• _Consigne_
Relevez toutes les expressions placées entre guillemets dans l'extrait sur les attaques racistes visant Ebony, dans l'ordre où elles apparaissent.

• _Extrait du document_
----

Une réponse des institutions
En réaction, TF1 et Endemol - la société de production de l’émission - ont publié un communiqué le 23 janvier dernier pour dénoncer une "campagne de haine" et annoncer leur intention de poursuivre en justice les auteurs des commentaires racistes et sexistes. Mais pour les internautes, il n'est pas suffisant, pour cause : l’absence du mot "racisme" pose problème - quand l'on sait que la finaliste en est victime.
SOS Racisme quant à lui, a adopté une position plus ferme. L’association a déposé plainte contre les auteurs des propos haineux tout en exprimant son soutien public à Ebony. Dans son post Instagram, SOS Racisme rappelle l’urgence de lutter contre ces attaques et dit avoir"signalé ces attaques racistes auprès du Procureur de la République du Tribunal judiciaire de Paris".
Pour rappel, le racisme en France est un crime et est puni par la loi. Comme toutes les autres formes de discrimination, il n'a pas sa place dans le quotidien (et surtout pas sous des posts Instragram).
Soutenue par la Star Ac, Ebony fait passer un message durant un prime
Cette haine et ces critiques, Ebony a choisi de s'en servir, au lieu de les subir. Lors du prime de la demie finale, elle a interprété avec émotion "Ne me jugez pas" de Camille Lellouche, entouré de la troupe de danseuse "descendantes et combattantes". Ce moment, à la fois poignant et puissant, a marqué les esprits. La jeune fille en a profité pour déclarer avec dignité que "Quand on est une femme noire [...] dans la société, la vie n’est pas la même que pour les autres".
Cette chanson, c'était aussi une prise parole pour toutes les petites filles noires, afin de transmettre un message d’espoir : "J’espère que les petites filles noires ont entendu ce message, et qu’elles n’écoutent pas les critiques. J’espère qu’elles sont fières de leur couleur de peau, de leurs cheveux et de là où elles viennent". À travers ces mots, Ebony a su transcender les attaques et incarner une source d’inspiration.

----

• _Lignes affichées_
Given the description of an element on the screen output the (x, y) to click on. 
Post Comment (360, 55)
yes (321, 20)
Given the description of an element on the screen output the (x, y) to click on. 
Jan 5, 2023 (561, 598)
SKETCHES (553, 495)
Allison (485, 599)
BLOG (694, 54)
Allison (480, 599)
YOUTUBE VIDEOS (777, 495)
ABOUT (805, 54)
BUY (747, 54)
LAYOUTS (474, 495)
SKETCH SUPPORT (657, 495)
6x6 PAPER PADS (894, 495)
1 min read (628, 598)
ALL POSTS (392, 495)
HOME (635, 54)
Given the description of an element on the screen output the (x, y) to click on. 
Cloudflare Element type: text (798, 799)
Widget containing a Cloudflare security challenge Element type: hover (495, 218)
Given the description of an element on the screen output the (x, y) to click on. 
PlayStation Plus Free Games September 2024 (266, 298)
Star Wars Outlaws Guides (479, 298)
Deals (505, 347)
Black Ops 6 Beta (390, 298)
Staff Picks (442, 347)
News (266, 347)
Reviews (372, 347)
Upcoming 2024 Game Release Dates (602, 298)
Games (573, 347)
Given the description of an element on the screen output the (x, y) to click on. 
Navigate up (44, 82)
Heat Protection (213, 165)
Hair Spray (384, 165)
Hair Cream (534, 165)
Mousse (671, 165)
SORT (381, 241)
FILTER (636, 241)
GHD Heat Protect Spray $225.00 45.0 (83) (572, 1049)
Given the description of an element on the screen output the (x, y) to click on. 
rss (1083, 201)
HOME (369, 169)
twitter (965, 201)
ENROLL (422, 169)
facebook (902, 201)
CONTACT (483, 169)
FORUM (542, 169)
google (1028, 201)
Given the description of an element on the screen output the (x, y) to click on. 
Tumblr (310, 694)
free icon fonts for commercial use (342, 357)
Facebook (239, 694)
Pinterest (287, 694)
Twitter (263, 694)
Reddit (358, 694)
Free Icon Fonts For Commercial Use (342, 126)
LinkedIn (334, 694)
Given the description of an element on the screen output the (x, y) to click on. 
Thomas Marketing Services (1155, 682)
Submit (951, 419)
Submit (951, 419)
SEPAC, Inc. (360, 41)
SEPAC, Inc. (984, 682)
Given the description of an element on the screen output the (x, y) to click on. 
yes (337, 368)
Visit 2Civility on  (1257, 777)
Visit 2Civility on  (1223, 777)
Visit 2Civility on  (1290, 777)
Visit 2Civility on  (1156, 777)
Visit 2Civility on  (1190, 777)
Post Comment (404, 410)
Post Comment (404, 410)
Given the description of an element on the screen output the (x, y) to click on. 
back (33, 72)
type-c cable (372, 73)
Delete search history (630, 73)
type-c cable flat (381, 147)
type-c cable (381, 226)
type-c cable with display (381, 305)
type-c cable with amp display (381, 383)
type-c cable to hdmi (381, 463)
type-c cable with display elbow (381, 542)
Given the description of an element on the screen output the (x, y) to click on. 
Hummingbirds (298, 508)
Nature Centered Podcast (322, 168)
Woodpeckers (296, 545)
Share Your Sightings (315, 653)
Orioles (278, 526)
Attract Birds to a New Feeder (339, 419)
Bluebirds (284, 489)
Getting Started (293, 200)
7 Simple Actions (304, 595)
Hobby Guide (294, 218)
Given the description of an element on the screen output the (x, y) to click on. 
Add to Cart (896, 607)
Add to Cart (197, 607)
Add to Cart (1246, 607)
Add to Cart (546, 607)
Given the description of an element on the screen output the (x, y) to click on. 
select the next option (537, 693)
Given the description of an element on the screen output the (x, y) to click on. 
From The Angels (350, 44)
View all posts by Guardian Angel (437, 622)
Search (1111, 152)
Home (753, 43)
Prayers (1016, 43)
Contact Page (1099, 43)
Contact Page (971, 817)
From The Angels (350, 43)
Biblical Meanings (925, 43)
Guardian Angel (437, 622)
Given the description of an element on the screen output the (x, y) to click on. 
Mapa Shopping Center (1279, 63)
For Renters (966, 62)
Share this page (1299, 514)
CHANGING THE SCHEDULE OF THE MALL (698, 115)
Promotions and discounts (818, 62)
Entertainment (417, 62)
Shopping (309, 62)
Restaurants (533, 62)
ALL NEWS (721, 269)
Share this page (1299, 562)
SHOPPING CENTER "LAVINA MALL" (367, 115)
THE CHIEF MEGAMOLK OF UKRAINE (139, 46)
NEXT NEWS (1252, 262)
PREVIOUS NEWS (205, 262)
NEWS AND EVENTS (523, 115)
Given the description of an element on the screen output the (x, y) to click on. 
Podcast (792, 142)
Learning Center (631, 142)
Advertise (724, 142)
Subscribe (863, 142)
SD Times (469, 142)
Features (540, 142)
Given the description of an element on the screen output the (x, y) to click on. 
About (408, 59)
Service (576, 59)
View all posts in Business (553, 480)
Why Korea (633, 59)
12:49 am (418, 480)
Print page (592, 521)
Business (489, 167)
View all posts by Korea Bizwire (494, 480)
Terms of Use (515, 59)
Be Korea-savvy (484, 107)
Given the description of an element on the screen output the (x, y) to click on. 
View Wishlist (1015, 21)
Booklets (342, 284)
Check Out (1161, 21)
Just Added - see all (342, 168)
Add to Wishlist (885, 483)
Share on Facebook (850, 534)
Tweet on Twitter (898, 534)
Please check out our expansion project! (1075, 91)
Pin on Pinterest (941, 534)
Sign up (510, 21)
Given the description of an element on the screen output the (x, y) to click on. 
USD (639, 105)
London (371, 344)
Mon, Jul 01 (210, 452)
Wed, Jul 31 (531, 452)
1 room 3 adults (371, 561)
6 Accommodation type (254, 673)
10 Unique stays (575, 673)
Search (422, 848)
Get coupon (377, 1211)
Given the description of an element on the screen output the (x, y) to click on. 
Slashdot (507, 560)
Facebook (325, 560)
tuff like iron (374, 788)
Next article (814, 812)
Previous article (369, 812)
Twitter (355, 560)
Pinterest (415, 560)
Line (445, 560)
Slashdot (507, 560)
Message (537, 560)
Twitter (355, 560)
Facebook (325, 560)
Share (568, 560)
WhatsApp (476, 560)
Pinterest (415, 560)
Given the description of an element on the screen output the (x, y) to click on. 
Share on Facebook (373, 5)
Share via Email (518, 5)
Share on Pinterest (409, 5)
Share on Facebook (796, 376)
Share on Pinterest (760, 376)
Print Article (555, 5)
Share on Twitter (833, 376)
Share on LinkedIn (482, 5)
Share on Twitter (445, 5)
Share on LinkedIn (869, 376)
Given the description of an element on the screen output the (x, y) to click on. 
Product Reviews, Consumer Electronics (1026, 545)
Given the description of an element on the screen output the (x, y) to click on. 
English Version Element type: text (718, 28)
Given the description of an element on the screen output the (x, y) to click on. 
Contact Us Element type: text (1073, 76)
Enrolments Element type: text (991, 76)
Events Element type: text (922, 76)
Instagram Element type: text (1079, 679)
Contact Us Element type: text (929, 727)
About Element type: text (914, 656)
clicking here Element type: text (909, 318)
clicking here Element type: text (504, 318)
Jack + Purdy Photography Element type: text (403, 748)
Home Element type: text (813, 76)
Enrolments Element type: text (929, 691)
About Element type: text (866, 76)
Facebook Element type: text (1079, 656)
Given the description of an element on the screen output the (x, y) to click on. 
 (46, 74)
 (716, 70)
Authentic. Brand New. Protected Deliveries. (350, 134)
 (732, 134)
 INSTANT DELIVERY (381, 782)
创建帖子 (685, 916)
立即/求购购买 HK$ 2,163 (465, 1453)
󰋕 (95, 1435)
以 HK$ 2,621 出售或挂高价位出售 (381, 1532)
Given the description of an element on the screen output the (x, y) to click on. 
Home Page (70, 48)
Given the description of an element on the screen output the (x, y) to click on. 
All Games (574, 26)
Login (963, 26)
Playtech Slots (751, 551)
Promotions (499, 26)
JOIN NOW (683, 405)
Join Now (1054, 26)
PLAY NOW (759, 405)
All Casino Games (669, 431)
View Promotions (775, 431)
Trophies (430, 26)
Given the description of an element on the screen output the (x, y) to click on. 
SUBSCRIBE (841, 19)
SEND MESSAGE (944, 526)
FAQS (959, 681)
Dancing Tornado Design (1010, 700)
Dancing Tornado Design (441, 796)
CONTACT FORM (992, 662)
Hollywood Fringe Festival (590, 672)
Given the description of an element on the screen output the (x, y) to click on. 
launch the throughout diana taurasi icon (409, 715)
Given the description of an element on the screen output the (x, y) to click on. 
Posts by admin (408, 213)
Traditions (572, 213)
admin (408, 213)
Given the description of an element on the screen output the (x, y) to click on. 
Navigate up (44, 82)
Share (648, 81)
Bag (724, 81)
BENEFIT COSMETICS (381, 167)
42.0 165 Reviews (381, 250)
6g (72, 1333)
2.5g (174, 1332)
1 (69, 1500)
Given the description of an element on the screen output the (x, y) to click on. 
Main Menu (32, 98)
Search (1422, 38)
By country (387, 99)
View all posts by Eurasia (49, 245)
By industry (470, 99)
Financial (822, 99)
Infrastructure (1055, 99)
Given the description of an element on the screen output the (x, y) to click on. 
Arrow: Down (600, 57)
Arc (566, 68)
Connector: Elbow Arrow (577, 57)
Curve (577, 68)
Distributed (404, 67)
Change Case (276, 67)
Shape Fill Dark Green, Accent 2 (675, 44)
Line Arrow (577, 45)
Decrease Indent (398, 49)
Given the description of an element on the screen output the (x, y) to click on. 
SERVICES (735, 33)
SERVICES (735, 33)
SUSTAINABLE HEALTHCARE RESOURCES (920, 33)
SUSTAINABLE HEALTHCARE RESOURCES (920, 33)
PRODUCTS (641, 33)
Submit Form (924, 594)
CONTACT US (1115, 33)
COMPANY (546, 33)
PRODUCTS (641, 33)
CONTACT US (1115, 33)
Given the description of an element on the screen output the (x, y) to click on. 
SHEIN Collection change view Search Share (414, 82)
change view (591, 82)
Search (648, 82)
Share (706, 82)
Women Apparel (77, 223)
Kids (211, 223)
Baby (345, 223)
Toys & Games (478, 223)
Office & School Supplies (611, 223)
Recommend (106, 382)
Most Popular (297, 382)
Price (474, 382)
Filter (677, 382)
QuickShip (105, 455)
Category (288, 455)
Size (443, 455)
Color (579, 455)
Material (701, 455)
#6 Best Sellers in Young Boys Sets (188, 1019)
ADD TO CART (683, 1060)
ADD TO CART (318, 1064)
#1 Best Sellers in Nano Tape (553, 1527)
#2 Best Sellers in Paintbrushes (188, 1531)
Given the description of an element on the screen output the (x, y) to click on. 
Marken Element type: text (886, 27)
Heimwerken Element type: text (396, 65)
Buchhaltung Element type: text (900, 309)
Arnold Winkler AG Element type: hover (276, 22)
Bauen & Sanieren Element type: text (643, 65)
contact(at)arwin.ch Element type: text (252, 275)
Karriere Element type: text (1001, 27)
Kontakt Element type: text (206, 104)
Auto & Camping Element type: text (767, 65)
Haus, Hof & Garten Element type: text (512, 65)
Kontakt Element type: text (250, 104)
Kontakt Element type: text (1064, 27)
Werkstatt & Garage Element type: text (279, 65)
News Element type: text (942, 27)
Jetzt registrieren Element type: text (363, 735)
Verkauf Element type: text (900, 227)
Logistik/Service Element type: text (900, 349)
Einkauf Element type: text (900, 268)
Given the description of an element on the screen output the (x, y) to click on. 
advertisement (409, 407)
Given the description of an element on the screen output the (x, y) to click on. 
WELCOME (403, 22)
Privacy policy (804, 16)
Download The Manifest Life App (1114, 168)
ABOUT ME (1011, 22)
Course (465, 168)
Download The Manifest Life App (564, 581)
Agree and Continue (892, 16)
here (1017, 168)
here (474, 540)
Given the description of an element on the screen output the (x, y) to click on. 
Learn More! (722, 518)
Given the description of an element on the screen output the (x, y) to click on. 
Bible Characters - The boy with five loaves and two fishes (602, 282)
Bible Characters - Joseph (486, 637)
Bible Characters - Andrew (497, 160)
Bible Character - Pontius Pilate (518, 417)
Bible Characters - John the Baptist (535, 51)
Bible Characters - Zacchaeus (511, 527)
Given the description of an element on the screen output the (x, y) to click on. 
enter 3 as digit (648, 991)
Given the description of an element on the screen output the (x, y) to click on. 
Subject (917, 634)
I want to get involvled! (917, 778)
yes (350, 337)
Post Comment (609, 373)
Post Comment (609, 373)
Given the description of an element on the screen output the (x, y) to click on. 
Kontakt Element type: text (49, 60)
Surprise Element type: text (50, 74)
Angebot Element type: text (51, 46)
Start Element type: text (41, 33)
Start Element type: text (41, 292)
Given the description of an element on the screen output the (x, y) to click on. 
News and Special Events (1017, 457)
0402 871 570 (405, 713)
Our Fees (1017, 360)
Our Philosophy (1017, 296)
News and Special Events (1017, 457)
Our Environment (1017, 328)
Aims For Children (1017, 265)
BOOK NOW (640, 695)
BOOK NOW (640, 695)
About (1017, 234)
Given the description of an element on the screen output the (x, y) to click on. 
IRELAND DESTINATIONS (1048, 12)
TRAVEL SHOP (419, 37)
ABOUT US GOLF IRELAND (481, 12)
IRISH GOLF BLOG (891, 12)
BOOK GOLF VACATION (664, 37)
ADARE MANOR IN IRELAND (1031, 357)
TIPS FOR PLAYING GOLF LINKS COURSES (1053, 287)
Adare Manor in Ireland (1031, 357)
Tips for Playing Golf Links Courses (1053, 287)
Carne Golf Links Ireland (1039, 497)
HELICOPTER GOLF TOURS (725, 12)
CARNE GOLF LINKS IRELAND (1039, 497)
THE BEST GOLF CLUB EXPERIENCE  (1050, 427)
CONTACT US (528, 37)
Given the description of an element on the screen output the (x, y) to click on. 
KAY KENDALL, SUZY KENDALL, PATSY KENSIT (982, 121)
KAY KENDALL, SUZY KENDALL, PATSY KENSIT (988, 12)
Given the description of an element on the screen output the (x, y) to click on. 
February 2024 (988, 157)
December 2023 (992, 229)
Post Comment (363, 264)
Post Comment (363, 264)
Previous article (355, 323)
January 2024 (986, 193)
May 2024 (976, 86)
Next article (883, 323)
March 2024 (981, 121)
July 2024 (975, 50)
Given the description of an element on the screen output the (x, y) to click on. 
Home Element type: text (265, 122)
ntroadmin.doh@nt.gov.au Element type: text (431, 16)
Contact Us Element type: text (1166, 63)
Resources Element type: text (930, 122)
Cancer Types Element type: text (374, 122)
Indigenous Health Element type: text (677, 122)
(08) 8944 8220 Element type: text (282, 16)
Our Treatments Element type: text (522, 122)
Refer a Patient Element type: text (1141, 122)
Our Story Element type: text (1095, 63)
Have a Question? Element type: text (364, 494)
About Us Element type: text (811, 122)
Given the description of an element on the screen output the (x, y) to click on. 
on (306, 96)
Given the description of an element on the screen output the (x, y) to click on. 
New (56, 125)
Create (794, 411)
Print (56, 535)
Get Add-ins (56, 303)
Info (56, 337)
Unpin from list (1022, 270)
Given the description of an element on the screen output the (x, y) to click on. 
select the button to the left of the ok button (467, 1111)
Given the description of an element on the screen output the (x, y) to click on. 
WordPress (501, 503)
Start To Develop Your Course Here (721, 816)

----

• _Corrigé_
1. "campagne de haine"
2. "racisme"
3. "signalé ces attaques racistes auprès du Procureur de la République du Tribunal judiciaire de Paris"
4. "Ne me jugez pas"
5. "descendantes et combattantes"
6. "Quand on est une femme noire [...] dans la société, la vie n’est pas la même que pour les autres"
7. "J’espère que les petites filles noires ont entendu ce message, et qu’elles n’écoutent pas les critiques. J’espère qu’elles sont fières de leur couleur de peau, de leurs cheveux et de là où elles viennent"